Le Sourire du Scribe, 27

Publié le par Louis Racine

Le Sourire du Scribe, 27

Le crime avait été commis entre le premier coup de sonnette de Dumuids et le moment où Estelle nous avait alertés. Pendant cette période, Georges et Estelle s’étaient chacun trouvés seuls assez longtemps pour tuer deux personnes. C’était peut-être vrai aussi d’Ursule, avant mon arrivée. Et les autres ? Piéchaud, par exemple. Je l’avais aperçu à Clermont, mais il avait pu partir dès huit heures et demie ; et cette crevaison qui l’avait empêché d’être aux Sycomores à l’instant fatal, est-ce que ça ne ressemblait pas à un alibi monté de toutes pièces ? Bien que cette hypothèse posât d’importants problèmes techniques, je ne voulais pas y renoncer trop facilement. De même pour les Mouzon. L’un d’eux pouvait être resté à Clermont et y avoir retiré de l’argent, pendant que l’autre s’introduisait en catimini dans la propriété ; puis, de nouveau réunis, ils avaient mis en scène leur arrivée. Piéchaud et sa roue récalcitrante, les Mouzon et leur ticket de distributeur : en somme les alibis, ou plutôt les faux semblants se confortaient mutuellement. Par analogie, j’envisageai la déplaisante possibilité d’une association Georges-Estelle.

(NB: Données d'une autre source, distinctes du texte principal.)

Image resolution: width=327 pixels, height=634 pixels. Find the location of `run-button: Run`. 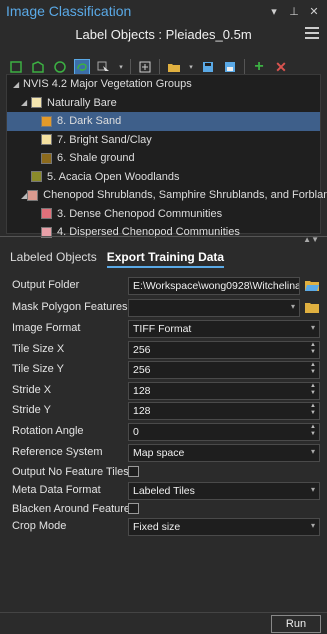

run-button: Run is located at coordinates (296, 624).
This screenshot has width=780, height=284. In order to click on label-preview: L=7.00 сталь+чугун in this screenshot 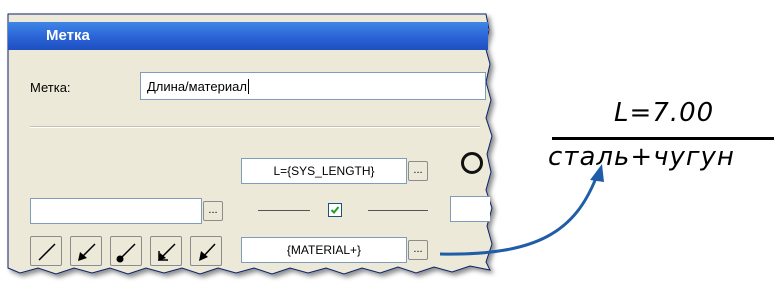, I will do `click(661, 143)`.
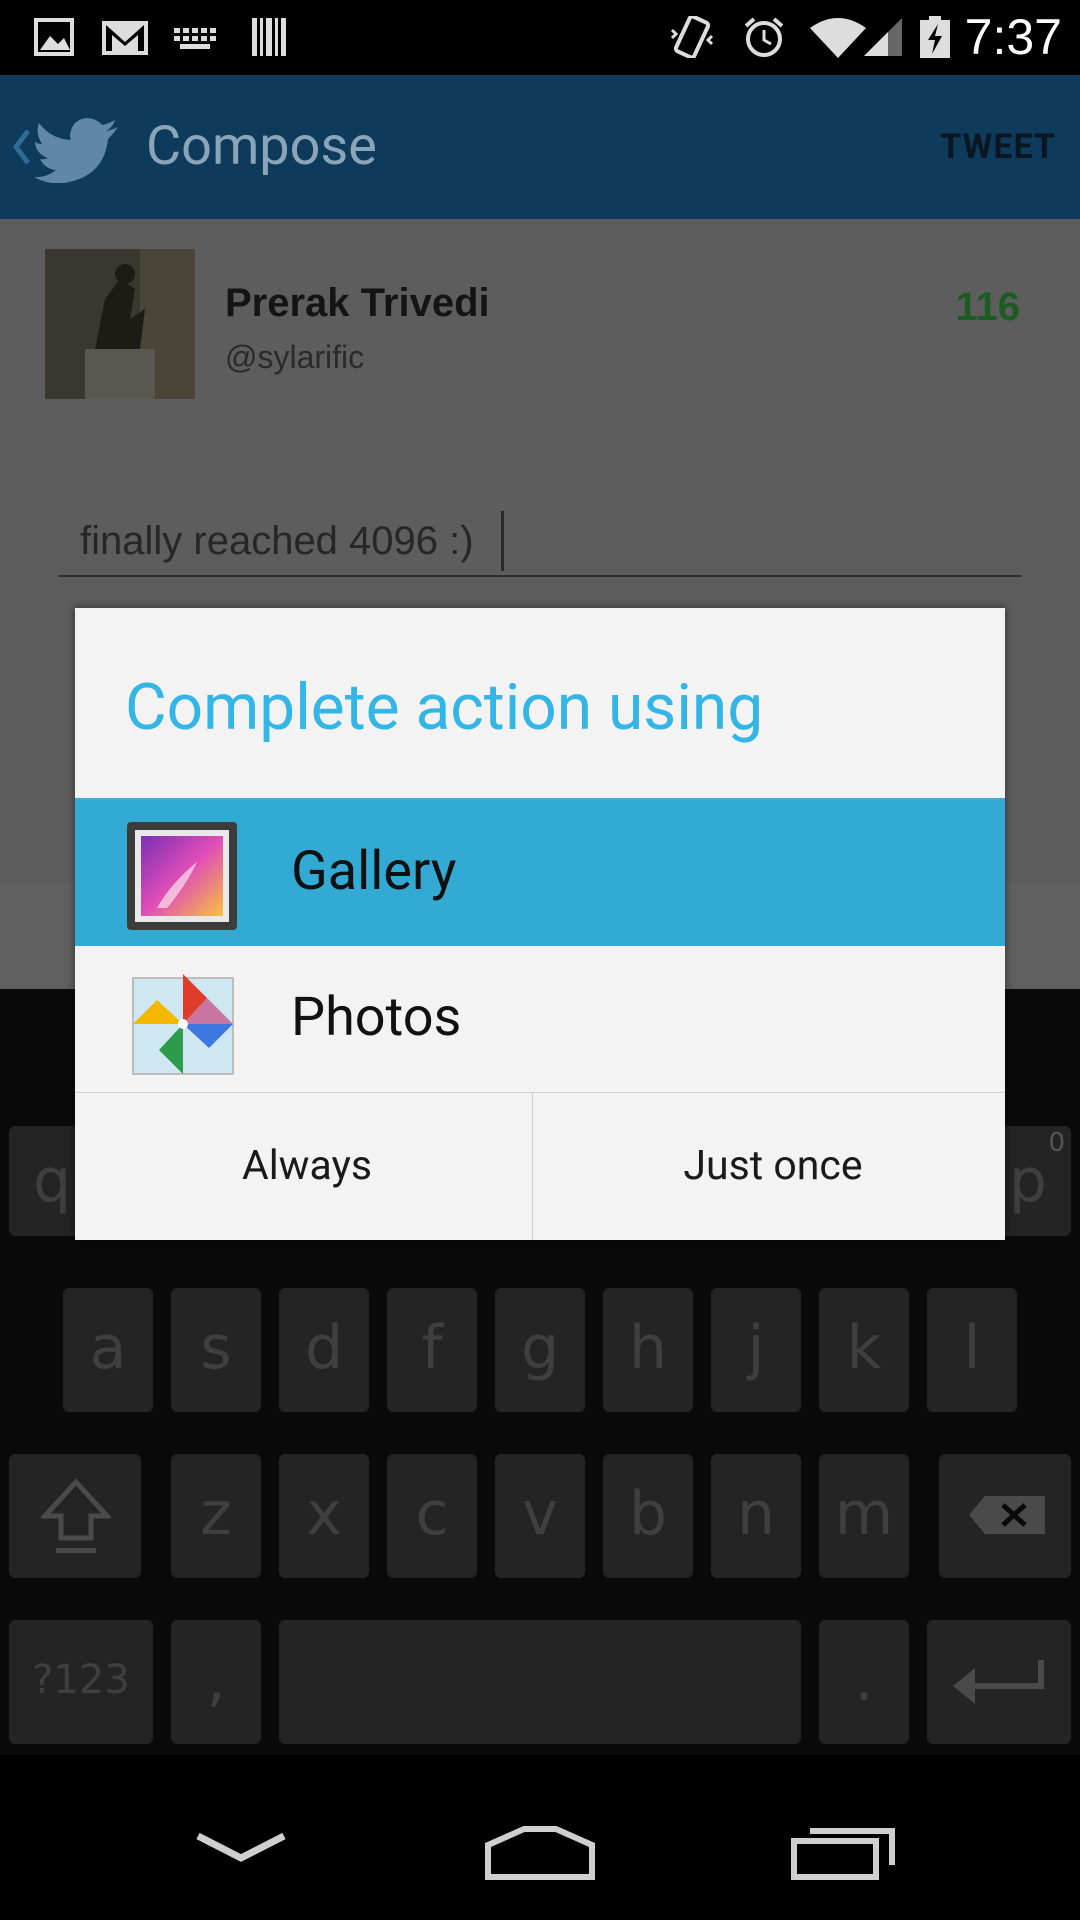  What do you see at coordinates (432, 1516) in the screenshot?
I see `key-c: c` at bounding box center [432, 1516].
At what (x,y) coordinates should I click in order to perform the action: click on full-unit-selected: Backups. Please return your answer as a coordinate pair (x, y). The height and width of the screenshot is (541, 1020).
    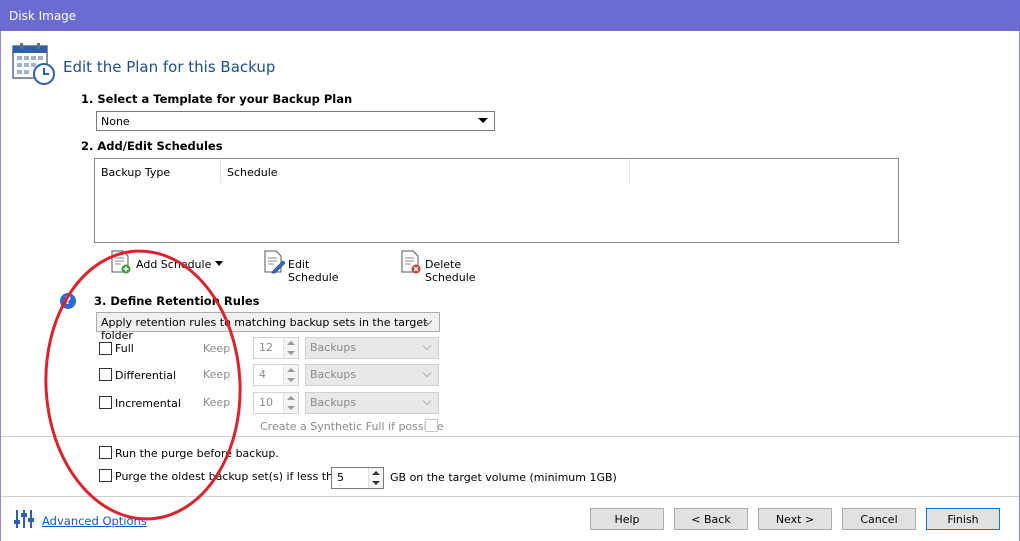
    Looking at the image, I should click on (334, 348).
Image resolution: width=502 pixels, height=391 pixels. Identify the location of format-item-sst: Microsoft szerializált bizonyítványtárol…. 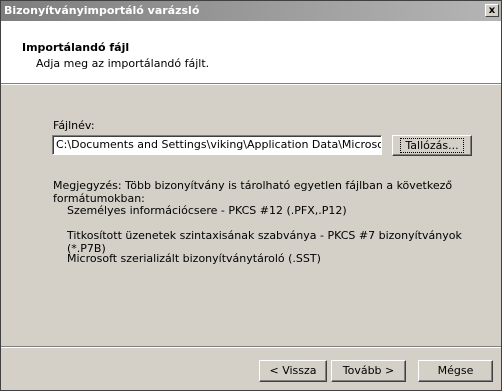
(194, 258).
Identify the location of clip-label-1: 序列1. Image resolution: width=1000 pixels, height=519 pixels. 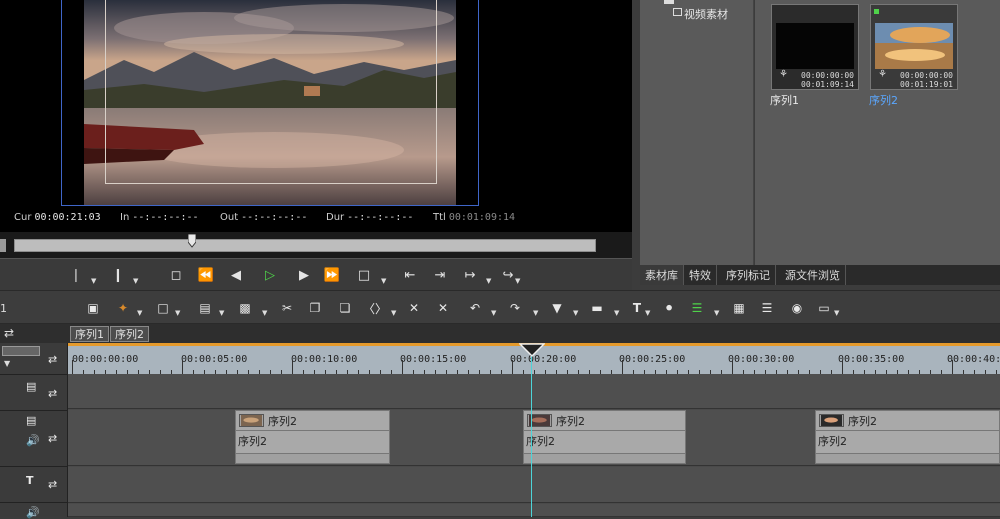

Pas une de ces aimables personnes n’était donc tout à fait à l’abri d’une inculpation, même si, comme je continuais à le croire, le cycliste barbu était l’assassin. Car Bouyou avait fort justement souligné que la barbe pouvait être factice. Restait que le mobile du crime s’entourait du brouillard le plus épais. Là encore, je donnai raison à Bouyou. Il avait raison sur tous les points.

Soudain fatigué, je me laissai tomber sur un banc, tandis que passait une colonie de vacances. Les gosses me regardèrent comme une bête curieuse, certains rirent. Je devais avoir un look spécial. Une monitrice me dévisagea longuement avant de me tourner le dos. Elle avait reconnu ce Louis Racine dont certains journaux et même la télévision avaient publié la photographie. Et sa voix se fit plus autoritaire, tandis qu’elle pressait son groupe, de peur sans doute que je ne lui en dévorasse une partie. Mais je n’avais pas le cœur à m’amuser de ces niaiseries.

Je pensais à Estelle. Pourvu qu’elle ne fût pas coupable ! Et, si elle l’était, qu’au moins je fusse le seul à partager son secret !

Je me ravisai : mon bonheur dépendait de son innocence.

À chaque seconde je l’aimais davantage, et il me semblait la perdre un peu plus.

 

*    *    *

 

Je m’aperçus brusquement que quelqu’un s’était assis à côté de moi sur le banc et m’observait à la dérobée, un homme d’une quarantaine d’années, dont la physionomie ne m’était pas inconnue. Cette certitude s’accompagna chez moi d’un vif malaise, que ne suffisait pas à expliquer mon incapacité du moment à me rappeler où et quand j’avais déjà vu ce visage. Il n’y avait pas longtemps, j’en étais sûr. Au Fast’Hoche ? Non, plutôt aux Arsins. Un journaliste ? Je dus interrompre mes recherches pour répondre à la question qui venait de m’être posée.

– C’est bien moi, en effet ; vous me connaissez ?

L’homme eut un sourire qui me glaça le sang :

– Bien obligé.

Un fou, pensai-je. Il paraissait jouir de ma frayeur.

– Ne partez pas, dit-il comme je me levais – et sa voix s’était faite implorante. Il faut que je vous parle.